** Opening Records for processing block **
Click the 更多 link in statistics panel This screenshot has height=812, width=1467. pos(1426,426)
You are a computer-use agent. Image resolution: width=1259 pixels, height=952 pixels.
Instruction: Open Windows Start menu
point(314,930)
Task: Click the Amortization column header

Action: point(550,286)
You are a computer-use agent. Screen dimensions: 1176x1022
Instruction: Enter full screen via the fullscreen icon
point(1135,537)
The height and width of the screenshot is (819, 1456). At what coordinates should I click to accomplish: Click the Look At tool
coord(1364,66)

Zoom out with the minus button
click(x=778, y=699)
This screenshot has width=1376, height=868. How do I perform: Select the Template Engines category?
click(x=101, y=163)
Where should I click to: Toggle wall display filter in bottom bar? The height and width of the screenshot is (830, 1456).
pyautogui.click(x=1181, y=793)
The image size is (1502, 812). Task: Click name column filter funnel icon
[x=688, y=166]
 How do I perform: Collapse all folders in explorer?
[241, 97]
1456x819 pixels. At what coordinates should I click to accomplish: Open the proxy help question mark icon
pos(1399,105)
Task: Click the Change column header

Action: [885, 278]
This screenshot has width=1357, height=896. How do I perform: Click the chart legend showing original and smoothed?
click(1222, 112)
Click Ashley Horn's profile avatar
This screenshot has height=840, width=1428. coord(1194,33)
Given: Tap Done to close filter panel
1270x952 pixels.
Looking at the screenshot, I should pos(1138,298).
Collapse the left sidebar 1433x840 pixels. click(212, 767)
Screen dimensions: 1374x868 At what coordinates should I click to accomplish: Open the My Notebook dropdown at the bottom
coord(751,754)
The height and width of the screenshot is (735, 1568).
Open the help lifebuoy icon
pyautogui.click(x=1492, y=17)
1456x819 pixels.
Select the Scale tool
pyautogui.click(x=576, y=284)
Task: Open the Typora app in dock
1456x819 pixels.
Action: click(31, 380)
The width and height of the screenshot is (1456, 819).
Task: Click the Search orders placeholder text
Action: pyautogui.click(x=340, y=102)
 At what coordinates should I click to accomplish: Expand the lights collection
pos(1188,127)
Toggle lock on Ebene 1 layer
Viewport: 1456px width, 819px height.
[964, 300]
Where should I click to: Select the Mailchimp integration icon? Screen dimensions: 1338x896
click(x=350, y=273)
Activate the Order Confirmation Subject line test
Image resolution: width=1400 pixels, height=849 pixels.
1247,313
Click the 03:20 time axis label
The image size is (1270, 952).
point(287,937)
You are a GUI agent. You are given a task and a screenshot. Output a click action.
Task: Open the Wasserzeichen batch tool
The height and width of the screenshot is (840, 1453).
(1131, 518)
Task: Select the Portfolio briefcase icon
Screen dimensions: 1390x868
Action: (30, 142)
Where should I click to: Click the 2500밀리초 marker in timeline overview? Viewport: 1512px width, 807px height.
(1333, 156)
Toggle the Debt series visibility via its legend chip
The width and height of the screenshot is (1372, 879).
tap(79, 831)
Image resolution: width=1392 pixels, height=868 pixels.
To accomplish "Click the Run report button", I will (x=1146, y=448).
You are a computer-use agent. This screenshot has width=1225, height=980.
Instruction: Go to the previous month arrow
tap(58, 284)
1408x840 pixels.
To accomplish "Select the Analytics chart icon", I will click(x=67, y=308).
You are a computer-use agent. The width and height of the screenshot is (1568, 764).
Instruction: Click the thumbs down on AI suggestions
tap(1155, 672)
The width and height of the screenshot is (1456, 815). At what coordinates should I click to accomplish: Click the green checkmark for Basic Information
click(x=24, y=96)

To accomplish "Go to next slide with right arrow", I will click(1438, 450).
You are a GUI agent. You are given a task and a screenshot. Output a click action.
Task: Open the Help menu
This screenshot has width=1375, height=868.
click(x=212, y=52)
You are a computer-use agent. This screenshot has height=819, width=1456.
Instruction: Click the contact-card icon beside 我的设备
** Closing Records for processing block **
Retype exactly the lines above, from the one with "Open the help lifebuoy icon" through the one with "Task: Select the Portfolio briefcase icon", inclusive.

Open the help lifebuoy icon
pyautogui.click(x=1492, y=17)
1456x819 pixels.
Select the Scale tool
pyautogui.click(x=576, y=284)
Task: Open the Typora app in dock
1456x819 pixels.
Action: click(31, 380)
The width and height of the screenshot is (1456, 819).
Task: Click the Search orders placeholder text
Action: pyautogui.click(x=340, y=102)
 At what coordinates should I click to accomplish: Expand the lights collection
pos(1188,127)
Toggle lock on Ebene 1 layer
Viewport: 1456px width, 819px height.
[964, 300]
Where should I click to: Select the Mailchimp integration icon? Screen dimensions: 1338x896
click(x=350, y=273)
Activate the Order Confirmation Subject line test
Image resolution: width=1400 pixels, height=849 pixels.
1247,313
Click the 03:20 time axis label
The image size is (1270, 952).
point(287,937)
You are a GUI agent. You are given a task and a screenshot. Output a click action.
Task: Open the Wasserzeichen batch tool
The height and width of the screenshot is (840, 1453).
(1131, 518)
Task: Select the Portfolio briefcase icon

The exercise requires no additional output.